Al ver que los médicos no podían ayudarme a controlar la bebida, pensé que tal vez un cambio de ambiente podría librarme de esa tenaz obsesión alcohólica. Sabía que estaba bebiendo exageradamente y no sabía a qué atribuirlo, si echarle la culpa a mi mujer por su carácter dominante, a mi socio, o a lo que fuera. La verdad es que no tenía la respuesta del porqué estaba haciendo las cosas que venía haciendo en mi negocio y en mi vida personal casi sin objetivos. De manera que puse manos a la obra, vendí mi participación en el negocio, di la mitad de lo que obtuve en metálico a mi señora y después de conseguir algunas agencias de casas americanas, me vine para Puerto Rico en 1941. Después de mi llegada a la Isla, me hospedé en el Hotel Palace, y a pesar de que traía varias botellas que los amigos me habían dado al despedirme en Nueva York para que trajera conmigo en el viaje y las cuales no había usado, y a pesar de tener también conmigo un par de cajas de vino «San Benito», marca que representaba en Puerto Rico, por una semana me mantuve abstemio en tierra puertorriqueña. Entonces repentinamente comencé a beber de nuevo, con tal ímpetu que a los tres meses de continuas borracheras fui a parar al Hospital Presbiteriano. Allí estuve bajo tratamiento de un simpático doctor que me recetó muchas vitaminas para fortalecerme. Aquel médico bonachón, después que me repuse con el tratamiento vitamínico, me aconsejó que no bebiese licores fuertes; que cuando sintiera ganas de beber me tomara una botella de cerveza y todo marcharía bien. Claro está, el que le hable a un borracho de «una botella de cerveza» lo pone a pensar enseguida en una de esas botellonas grandes de cerveza de cinco galones. De más está decir que el experimento de la cerveza no dio resultado.

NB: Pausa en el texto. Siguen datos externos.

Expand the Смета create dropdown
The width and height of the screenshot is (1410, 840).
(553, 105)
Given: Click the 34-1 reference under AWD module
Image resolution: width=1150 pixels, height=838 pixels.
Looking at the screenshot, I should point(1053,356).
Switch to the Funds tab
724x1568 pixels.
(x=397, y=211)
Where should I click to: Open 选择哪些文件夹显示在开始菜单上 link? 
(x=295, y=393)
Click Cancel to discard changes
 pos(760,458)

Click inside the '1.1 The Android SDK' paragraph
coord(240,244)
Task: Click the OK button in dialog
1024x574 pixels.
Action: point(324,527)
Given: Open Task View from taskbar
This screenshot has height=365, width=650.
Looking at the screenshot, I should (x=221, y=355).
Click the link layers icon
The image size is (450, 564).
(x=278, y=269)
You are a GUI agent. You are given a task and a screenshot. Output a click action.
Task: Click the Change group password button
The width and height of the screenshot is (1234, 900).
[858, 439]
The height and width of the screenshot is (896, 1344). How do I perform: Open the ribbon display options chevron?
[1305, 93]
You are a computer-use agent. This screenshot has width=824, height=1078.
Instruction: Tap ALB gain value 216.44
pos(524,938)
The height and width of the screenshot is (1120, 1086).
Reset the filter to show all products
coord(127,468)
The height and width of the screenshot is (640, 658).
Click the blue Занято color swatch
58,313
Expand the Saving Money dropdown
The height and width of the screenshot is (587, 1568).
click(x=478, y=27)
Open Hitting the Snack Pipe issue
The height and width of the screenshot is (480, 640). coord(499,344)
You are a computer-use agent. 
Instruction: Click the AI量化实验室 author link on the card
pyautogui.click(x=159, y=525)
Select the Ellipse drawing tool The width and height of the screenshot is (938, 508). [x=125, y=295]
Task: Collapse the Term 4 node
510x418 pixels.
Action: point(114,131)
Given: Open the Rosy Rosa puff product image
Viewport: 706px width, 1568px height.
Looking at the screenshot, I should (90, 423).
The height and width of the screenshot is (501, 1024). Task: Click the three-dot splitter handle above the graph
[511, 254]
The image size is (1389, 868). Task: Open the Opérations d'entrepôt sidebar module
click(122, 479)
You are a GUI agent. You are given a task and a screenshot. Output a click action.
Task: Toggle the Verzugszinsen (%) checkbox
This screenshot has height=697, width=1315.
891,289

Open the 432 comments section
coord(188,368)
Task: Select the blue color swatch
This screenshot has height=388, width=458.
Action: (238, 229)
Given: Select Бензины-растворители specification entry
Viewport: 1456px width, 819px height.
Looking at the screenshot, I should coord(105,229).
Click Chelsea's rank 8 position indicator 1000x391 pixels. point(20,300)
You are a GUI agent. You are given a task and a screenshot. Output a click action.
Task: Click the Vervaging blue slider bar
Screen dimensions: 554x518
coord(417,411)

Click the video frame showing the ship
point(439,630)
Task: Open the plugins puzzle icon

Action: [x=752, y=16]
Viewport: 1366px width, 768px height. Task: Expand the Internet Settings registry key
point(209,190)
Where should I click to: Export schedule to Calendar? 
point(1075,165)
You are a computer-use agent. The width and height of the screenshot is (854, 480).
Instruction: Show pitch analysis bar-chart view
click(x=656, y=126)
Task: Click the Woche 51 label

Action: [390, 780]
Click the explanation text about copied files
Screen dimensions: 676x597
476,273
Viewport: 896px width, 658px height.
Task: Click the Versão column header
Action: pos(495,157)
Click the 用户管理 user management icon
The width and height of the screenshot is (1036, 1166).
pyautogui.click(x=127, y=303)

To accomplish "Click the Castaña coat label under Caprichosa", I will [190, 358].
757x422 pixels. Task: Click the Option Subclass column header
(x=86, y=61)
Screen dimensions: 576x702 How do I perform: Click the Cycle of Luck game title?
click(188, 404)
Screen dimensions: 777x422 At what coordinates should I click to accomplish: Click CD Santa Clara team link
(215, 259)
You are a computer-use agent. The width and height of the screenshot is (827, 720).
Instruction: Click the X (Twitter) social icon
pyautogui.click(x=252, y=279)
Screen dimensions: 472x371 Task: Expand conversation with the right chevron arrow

Poco después de salir del Hospital Presbiteriano estalló la Segunda Guerra Mundial, paralizándose mi negocio debido al gran descenso en las importaciones. A pesar de ese revés, decidí quedarme aquí. Un buen amigo me ofreció un empleo, que acepté, en el Gobierno Federal, como capataz. Me aseguró que de ahí subiría pronto a otro puesto mejor. Así ocurrió. Trabajé en ese puesto por uno o dos meses cuando cierto día vino a hablar conmigo un oficial del ejército que se estaba haciendo cargo de la transportación general por mar y tierra del equipo pesado del ejército. Le caí bien porque notó que hablaba bastante el castellano y se enteró de que yo había vivido aquí por algunos años. Me propuso que trabajase al lado de él cumplimentando sus instrucciones. Con el permiso del Superintendente de Construcciones que me consiguiera el primer empleo, pasé a trabajar como asistente administrativo a las órdenes del oficial, devengando una buena paga. Duré en ese empleo hasta 1944. Durante ese período no bebí tanto como antes debido a la disciplina a que estaba sujeto, estando bajo órdenes de oficiales. También parece que el oficial conocía al dedillo mi debilidad porque cuando se imaginaba que estaba llegando algún período peligroso para mí, me mandaba tranquilamente a Cuba, a Antigua o a cualquier punto cercano. En esas ocasiones yo lo contemplaba de hito en hito diciéndome: «Este tipo me conoce mejor que yo mismo». Si acaso inquiría para qué me mandaba a ese sitio, él replicaba: «Prepare su equipaje y adelante. Allá es donde lo necesitamos ahora». La verdad es que yo no tenía nada que hacer en ninguno de esos lugares y era de suponer que quería darme una semana o dos para que me desquitara de mi «sed», bebiendo todo lo que yo quisiera. Pero sucedía todo lo contrario. En aquellos sitios no bebía tanto como hubiera bebido en Puerto Rico pues estaba entre coroneles y otros superiores que allí frecuentaban.